Thereafter the flow is to operation 826. In this operation there is
a decision as to whether the watch dog flag is set. The watch dog
flag, when set indicates whether the lock has been left with the
dial unmoved or the dial has not stopped for more than 40 seconds.
If the flag is set, then the flow branches back to just prior to
operation 812 where the lock is reinitialized and the lock
conditioned to be opened with a new combination entry attempt.
When the watch dog flag is not set, operation 828 will determine if
the dial 14 has been reversed and if so the flow is block 830 which
represents the subroutine shown in FIG. 16. Following rentry to the
main system flow from FIG. 16, the direction change is processed in
operation 832 and a check is made in operation 834 as whether the
display switch or bit is set ON. If the determination in operation
834 is true, then the subroutine in FIG. 4 is entered and completed
and the combination is then displayed in operation 838. When the
display bit or switch is not on, then the flow branches back to the
just prior to and reenters operation 826.
Referring to FIG. 16, Block 830 represents entry into the
subroutine, and the numbers in the combination counter are saved as
an element of the combination in operation 850. Thereafter the
decision is made in operation 852 as whether all elements of the
combination have been entered. If not, the flow returns to the main
system flow and reenters at operation 832.
If all the numbers for the combination have been entered, then
there is a determination at operation 854 as to whether the
operation of the lock is conditioned for single combination
operation; and if true, the combination is compared with the stored
authorized combination in operation 856. If on the other hand the
lock is not conditioned for single combination operation, the flow
branches at operation 854.
If at operation 856, the combination does not match then the error
signal is set and the error counter is updated by incrementation by
one, in operation 860, and then the flow is to the restart entry
point 862 in FIG. 15.
Referring back to FIG. 16, if the combination matches in operation
856, the ports 62 of microprocessor 44 are checked to see of the
change key 60 has been inserted. If the change key 60 has been
inserted into the ports 62, then the flow is to block 864 which
represents the subroutine shown in FIG. 17. Upon completion of the
routine of FIG. 17, the flow returns to operation 866 where the new
combination is gotten and confirmed and used thereafter as the
authorized combination, in operation 866. Then the flow is directed
to the restart entry point in FIG. 15, operation 862.
If the change key 60 has not been inserted, then the flow at
operation 858 branches to the subroutine in FIG. 18 as represented
by block 868 and upon completion of the routine in FIG. 18, the
lock is opened in operation 870. Thereafter, the flow is to restart
entry 862 in FIG. 15 to await any further action.
Referring first to FIG. 17, the condition of the lock is checked to
see if a second combination is required to open the lock, in
operation 900. If not the flow branches around operation 902, to
operation 904. If a second combination is required to open the
lock, then the second combination is gotten in operation 902, from
the dial input.
In operation 904, the type of operation is selected such as single,
dual or senior/subordinate operation.
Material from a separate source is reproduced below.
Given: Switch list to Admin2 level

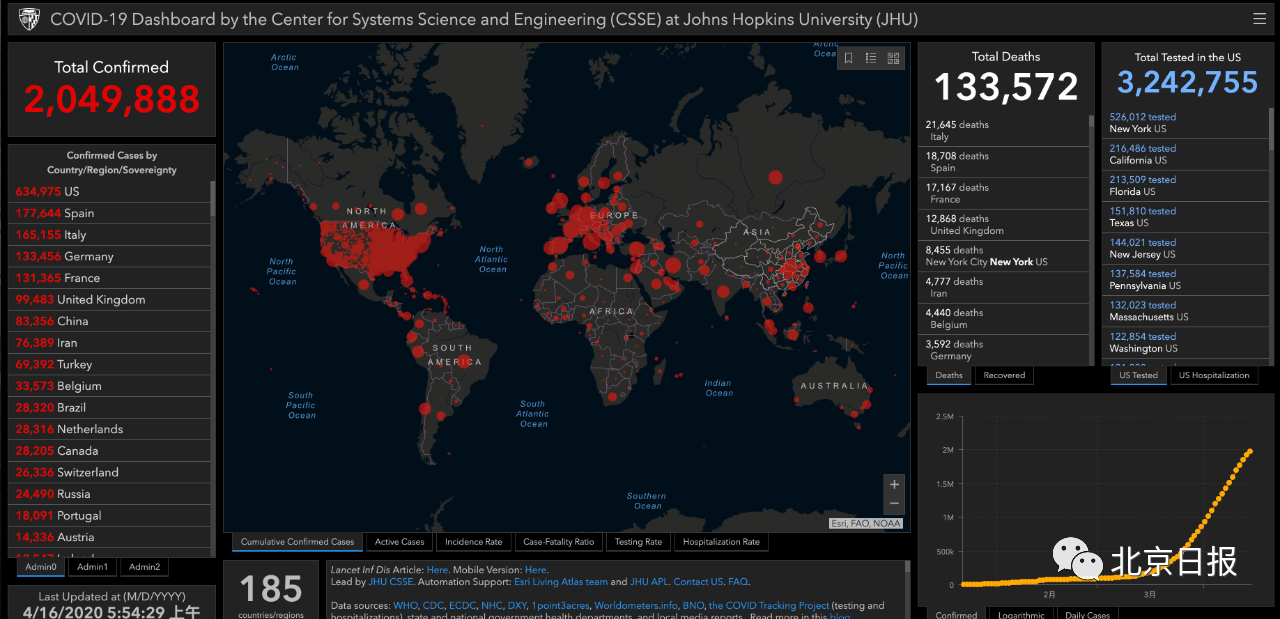Looking at the screenshot, I should pos(144,567).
In operation 906 if the
determination is that it is a single combination mode of operation,
the flow is to operation 908 which represents the subroutine shown
in FIG. 19; when the routine in FIG. 19 is complete, the flow will
return to Block 910 where the single combination is acquired for
the dialing procedure.
If the determination at operation 906 is that the lock is operating
in a mode other that a single mode, the flow is to block 912 which
represents the subroutine of FIG. 20; and when that subroutine is
complete, the flow is back to operation 914 where the operation
receives two combinations and thence to the main routine in FIG. 16
at operation 866.
Referring to FIG. 16, block 868 represents the subroutine shown in
FIG. 18. In FIG. 18, the error counter is checked, in operation 952
to determine if the count is greater than 9 and if the number is
greater than 9 the flow is to operation 968 where the display is
blanked and to operation 970 where the microprocessor 44 is locked
up or disabled. The routine then ends at operation 970. The
electronics 24 must then power down prior to reinitiation of
operation at power on entry at 800 in FIG. 3.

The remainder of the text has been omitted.